━━━ Material for this task ━━━

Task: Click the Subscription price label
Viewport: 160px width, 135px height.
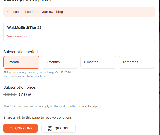Action: [x=20, y=87]
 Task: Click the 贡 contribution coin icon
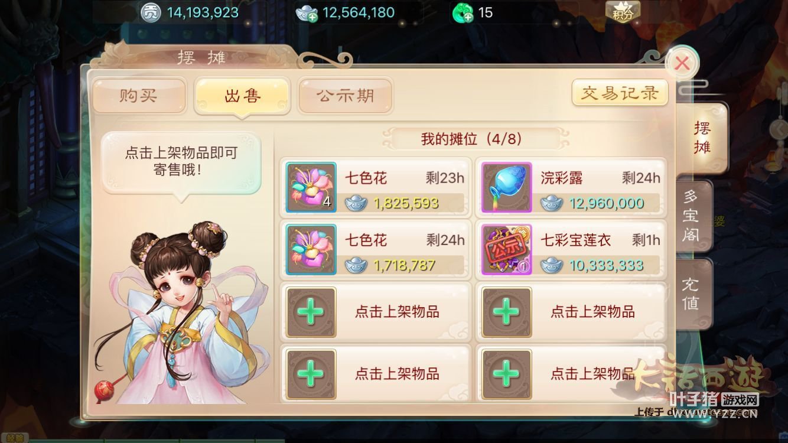click(x=152, y=12)
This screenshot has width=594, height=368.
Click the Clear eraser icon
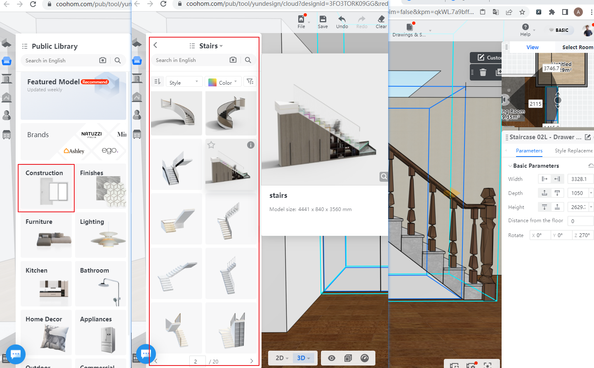[x=381, y=19]
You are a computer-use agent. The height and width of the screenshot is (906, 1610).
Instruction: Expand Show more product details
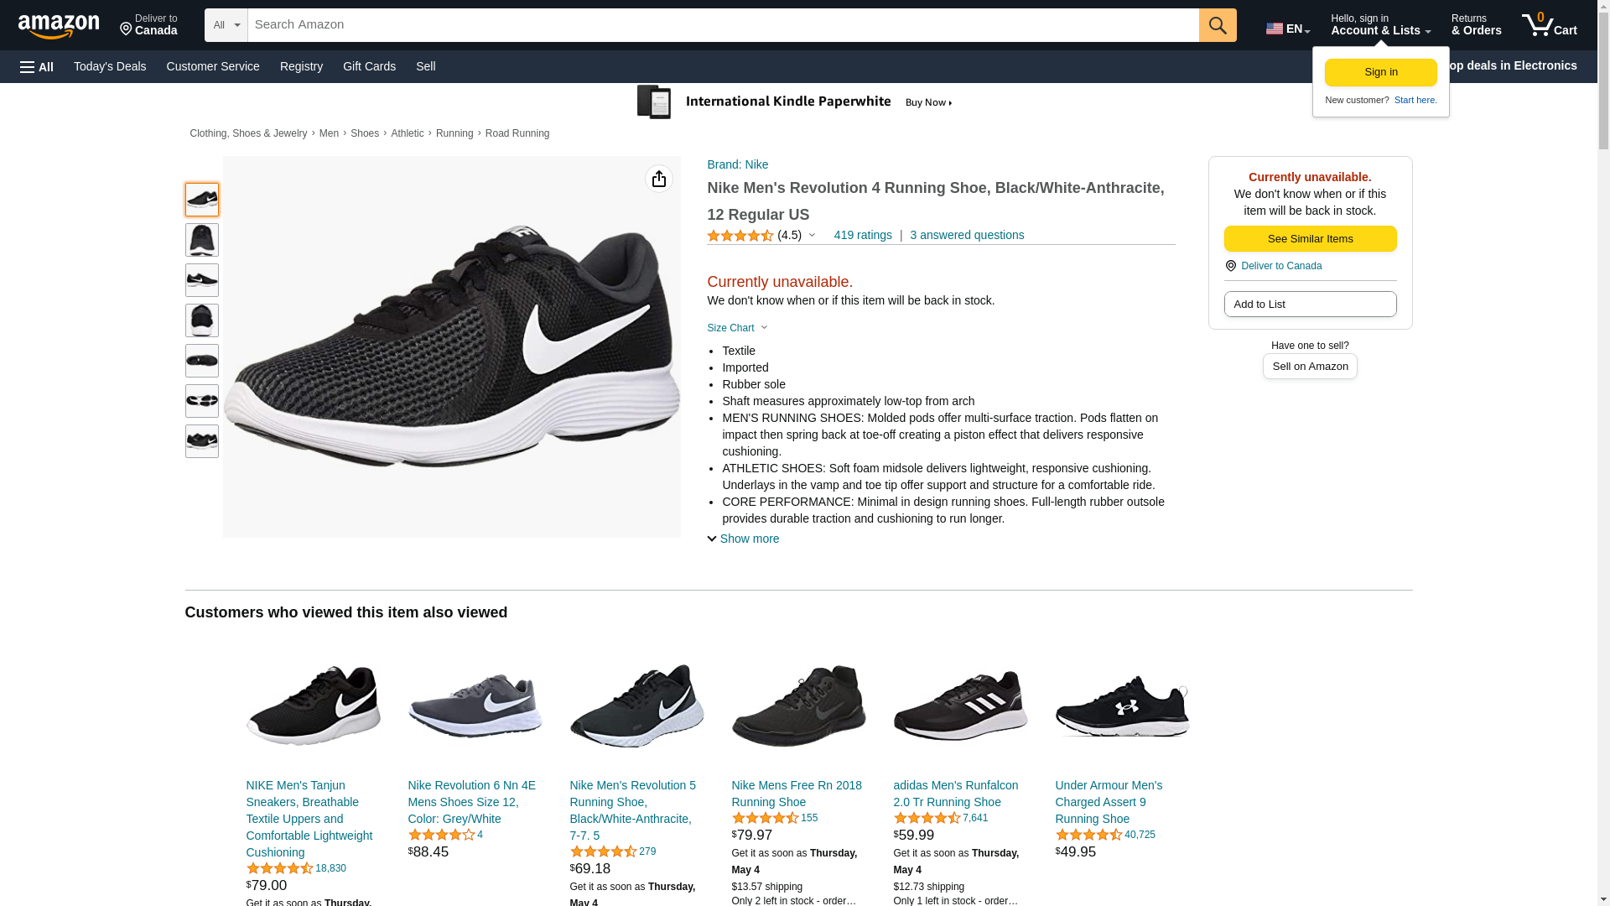point(743,539)
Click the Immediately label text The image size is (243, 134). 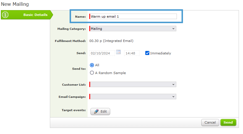click(160, 53)
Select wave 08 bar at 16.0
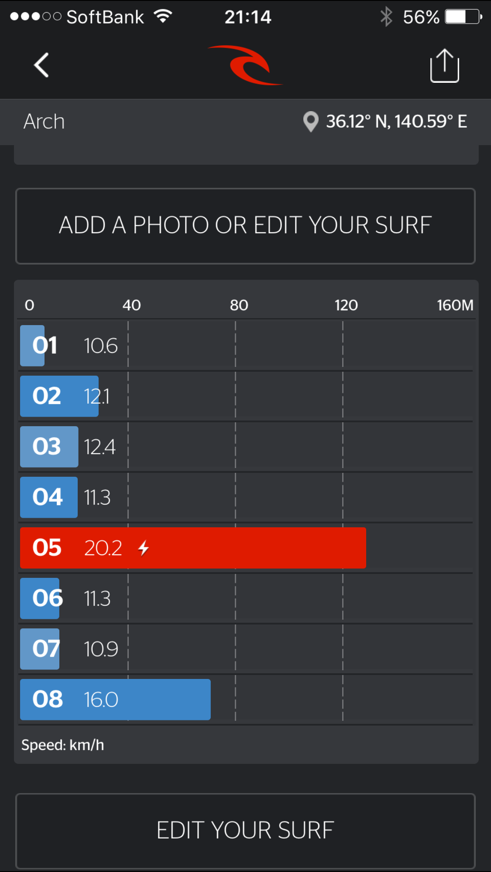This screenshot has width=491, height=872. (115, 699)
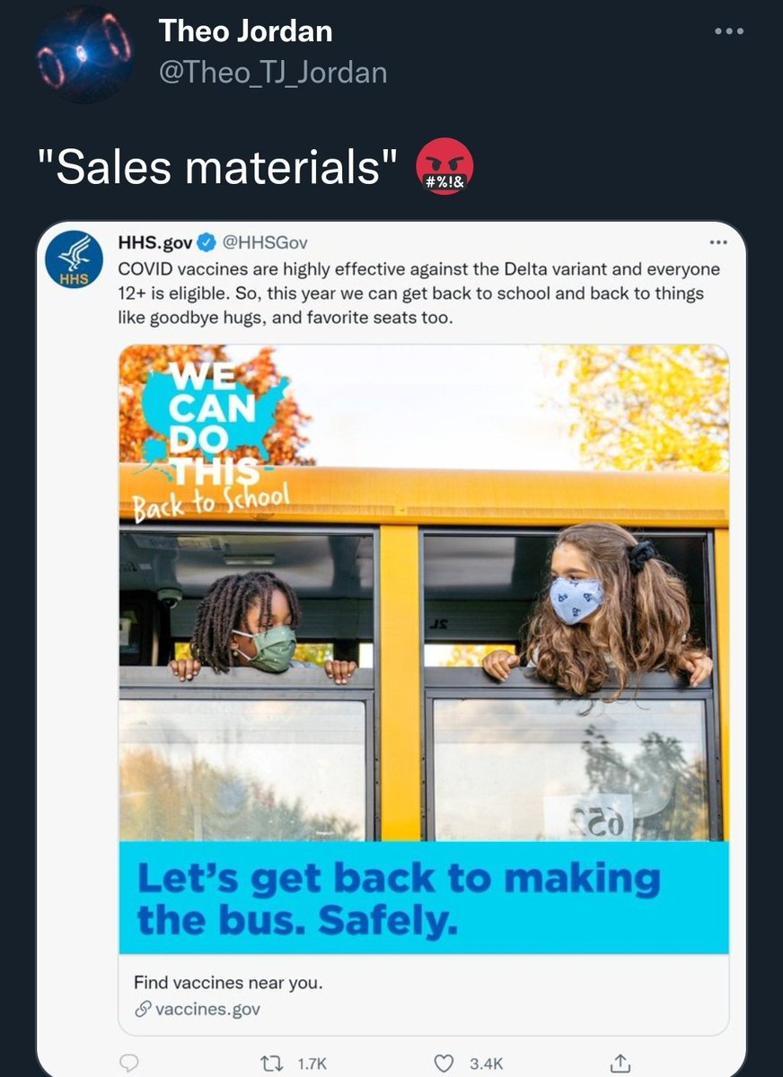Open the HHS.gov round logo avatar
The image size is (783, 1077).
[75, 260]
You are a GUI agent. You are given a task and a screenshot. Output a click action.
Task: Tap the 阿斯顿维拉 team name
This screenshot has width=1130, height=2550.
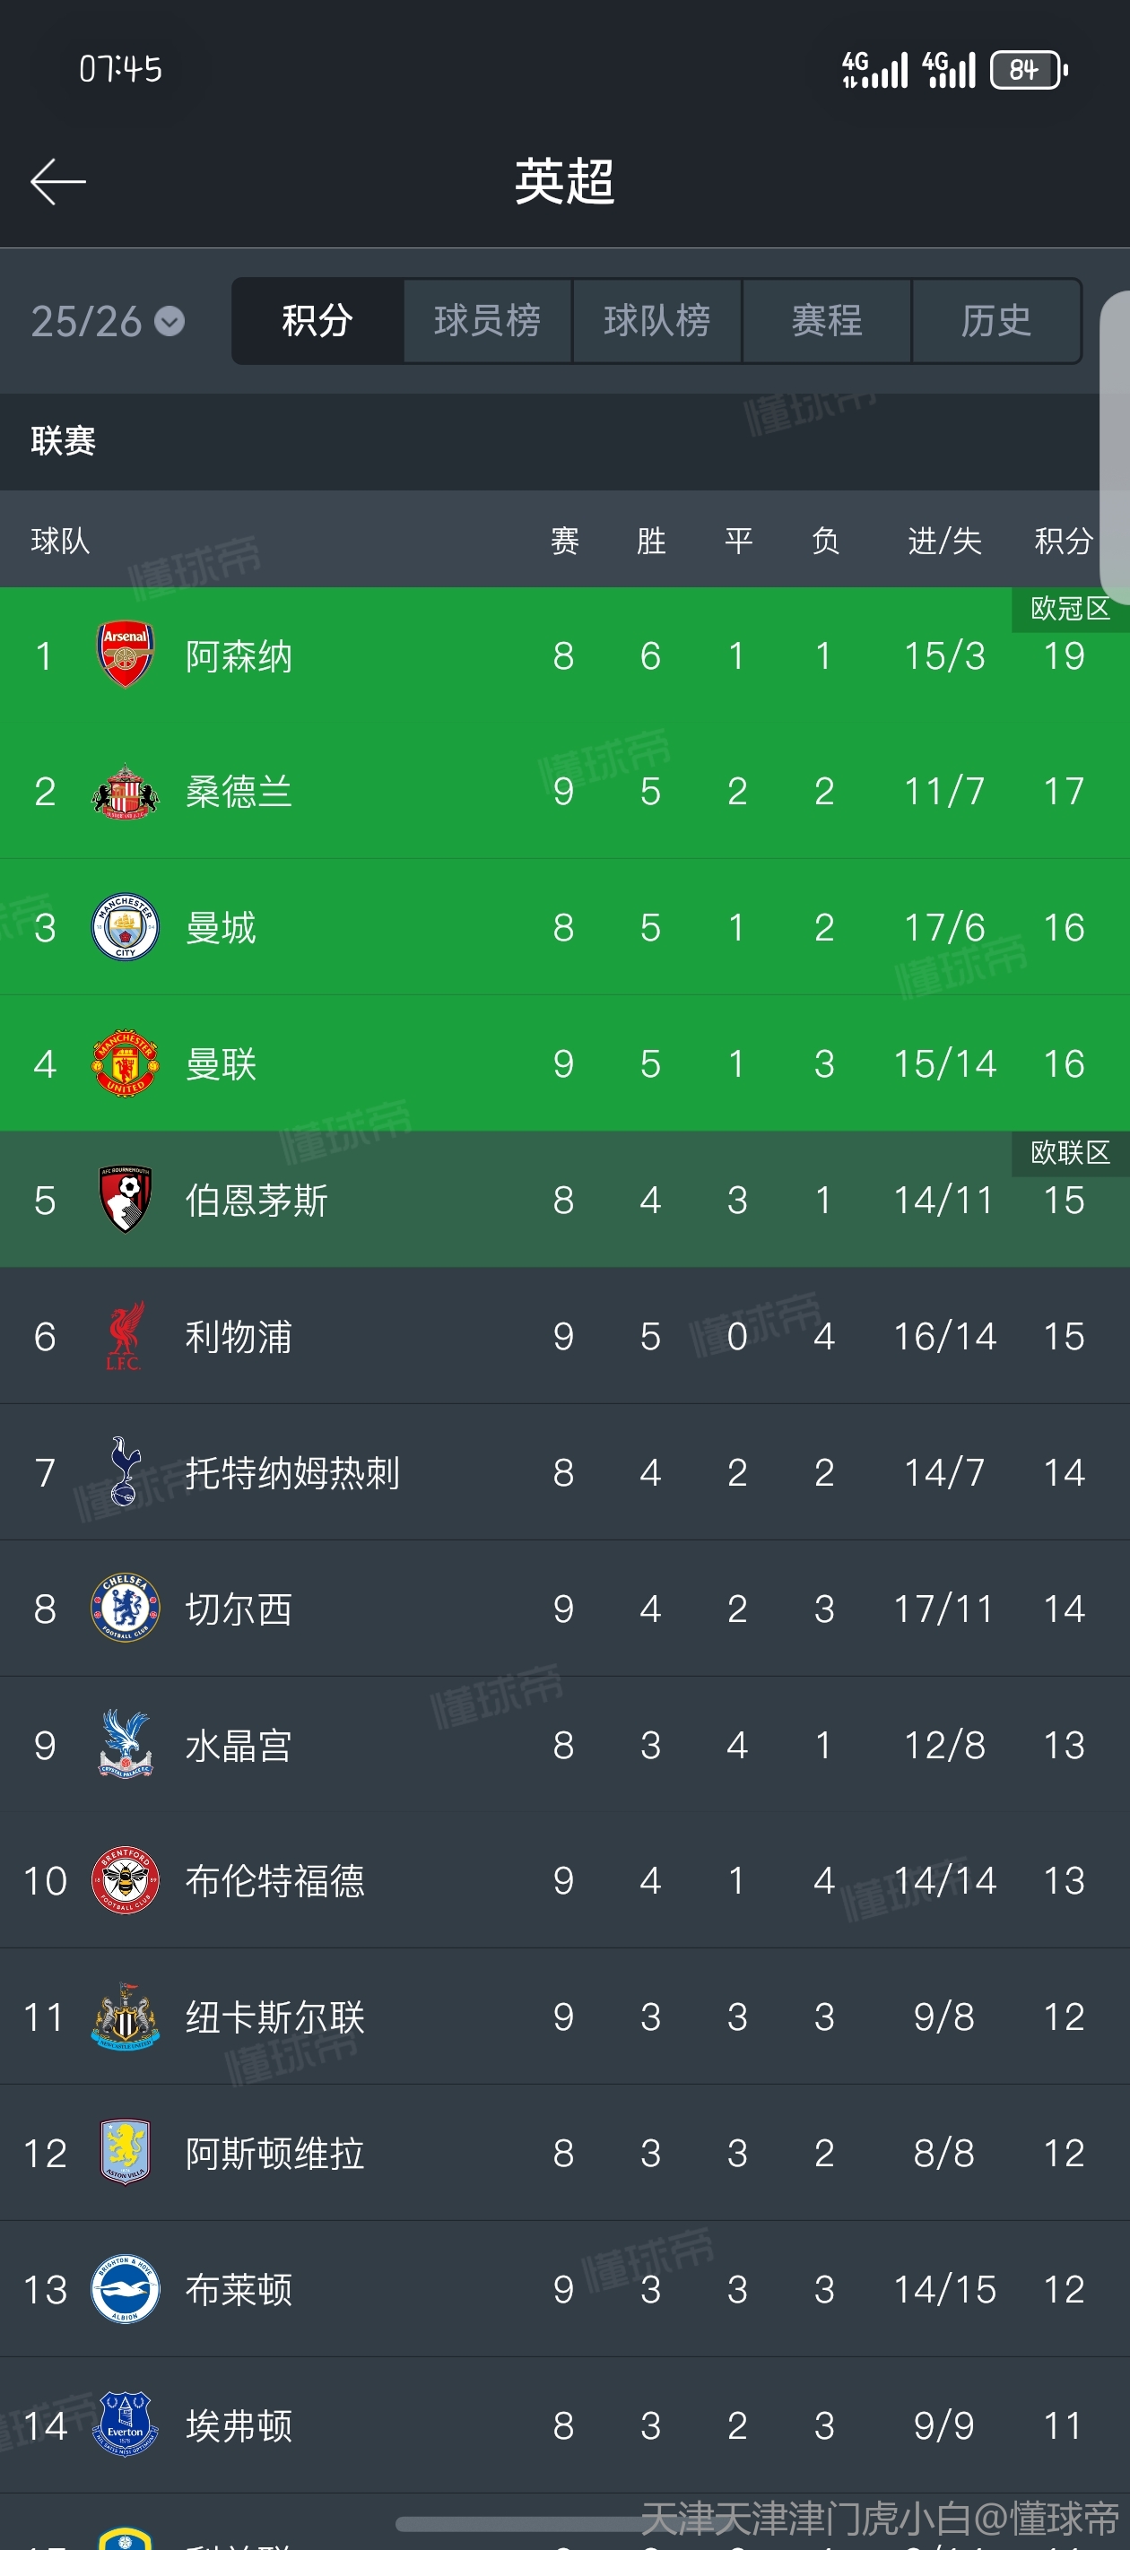275,2153
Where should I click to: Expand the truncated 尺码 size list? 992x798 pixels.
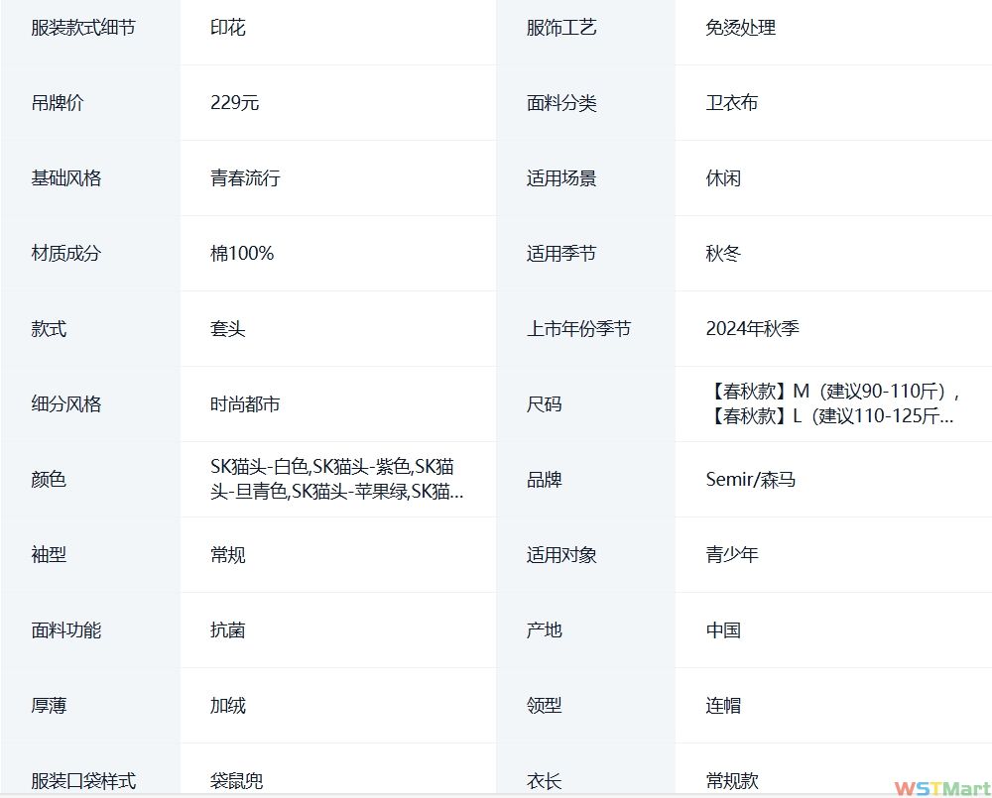831,403
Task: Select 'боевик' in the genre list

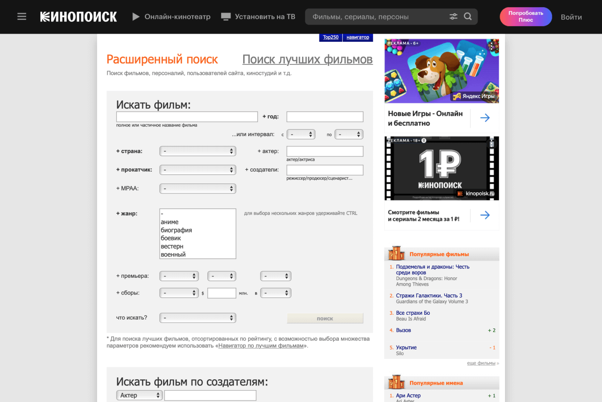Action: pyautogui.click(x=171, y=238)
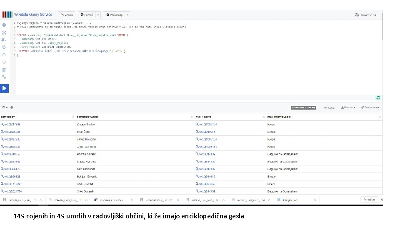The image size is (400, 225).
Task: Click the green refresh icon
Action: coord(378,98)
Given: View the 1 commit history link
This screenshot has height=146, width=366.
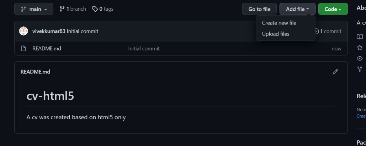Looking at the screenshot, I should click(328, 31).
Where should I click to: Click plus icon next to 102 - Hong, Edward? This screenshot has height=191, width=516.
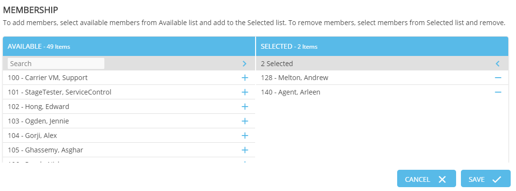tap(244, 107)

━━━

Work required >> Beginning at the line that holds "Select wave 08 bar at 16.0" and ending with the last line of the entries, please set down each line exactly, leaving every picture out.

Result for this task >>
Select wave 08 bar at 16.0
This screenshot has width=491, height=872. (115, 699)
Open the HHS.gov round logo avatar
The image size is (783, 1077).
[75, 260]
You are a GUI agent. You are given a task and a screenshot. Output a click action.
Task: Tap the 阿斯顿维拉 team name
This screenshot has width=1130, height=2550.
275,2153
Where should I click to: Expand the truncated 尺码 size list? 992x798 pixels.
831,403
Task: Select 'боевик' in the genre list

Action: pyautogui.click(x=171, y=238)
The image size is (400, 225).
Task: Click the green refresh icon
Action: coord(378,98)
Given: View the 1 commit history link
This screenshot has height=146, width=366.
Looking at the screenshot, I should click(328, 31).
Where should I click to: Click plus icon next to 102 - Hong, Edward? This screenshot has height=191, width=516.
tap(244, 107)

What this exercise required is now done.